Il Tar del Lazio ha depositato ieri l’ordinanza con la quale sospende, almeno fino alla seduta del 19 febbraio, la maxi-tassa del 58,5% sulle sigarette elettroniche, e il divieto, imposto dall’amministrazione, di continuare a commercializzare tali prodotti.
Fiesel, l’associazione Confesercenti che riunisce i commercianti di sigarette elettroniche, esprime grande soddisfazione per l’accoglimento delle istanze cautelari. Nella camera di consiglio del 19 febbraio, verrà decisa la sospensiva del decreto e il Tar valuterà anche se vi siano i presupposti per sollevare dinanzi alla Corte Costituzionale la questione di legittimità dell’intervento.
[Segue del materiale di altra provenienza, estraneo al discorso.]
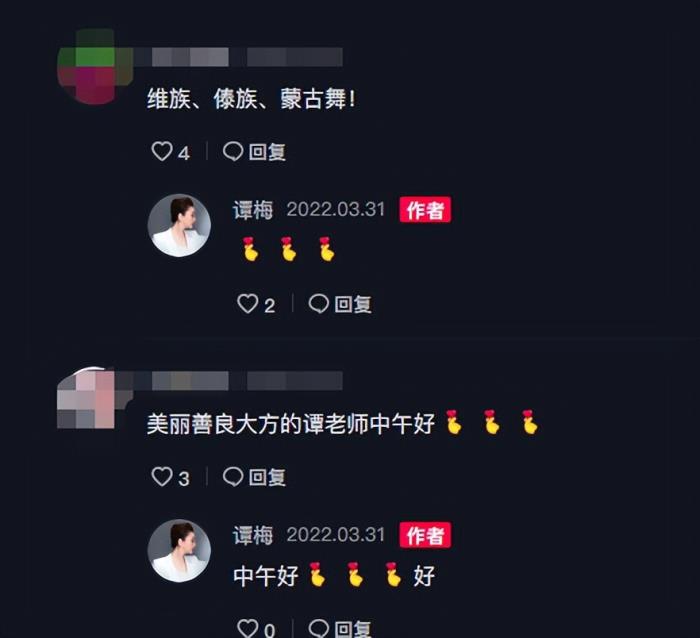Like the 维族、傣族、蒙古舞 comment heart

point(162,151)
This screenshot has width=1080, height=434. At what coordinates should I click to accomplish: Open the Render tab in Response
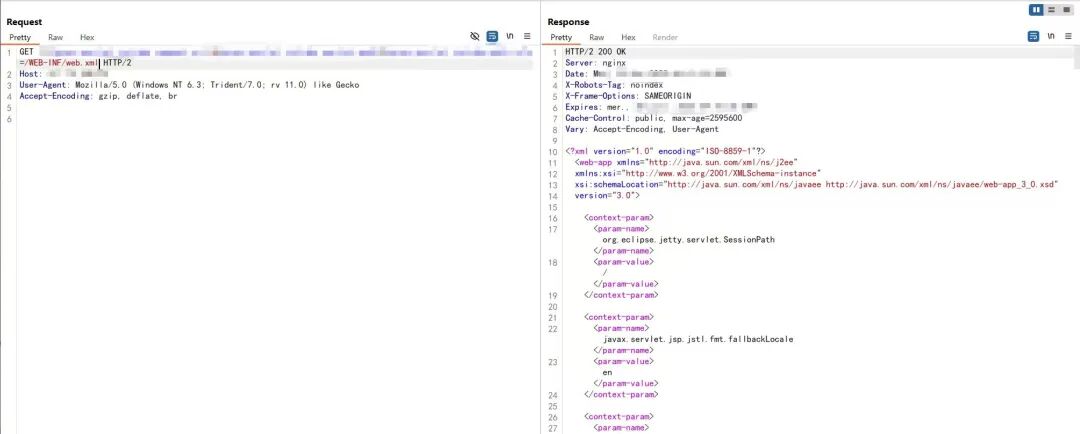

«Per noi - spiega Fiesel - si tratta di un risultato importante, giunto dopo una lunga opera di sensibilizzazione nei confronti di forze politiche e opinione pubblica sugli effetti devastanti che la maxi-imposta e il nuovo regime autorizzativo avrebbero avuto sul settore: prezzi più che raddoppiati, margini ridotti imposti agli imprenditori e il rischio concreto di far chiudere più di 1.100 imprese e 2.400 negozi, con la perdita di circa 4mila posti di lavoro. Vista la validità delle nostre osservazioni, speriamo che il 19 febbraio venga confermata la sospensione della maxi-imposta».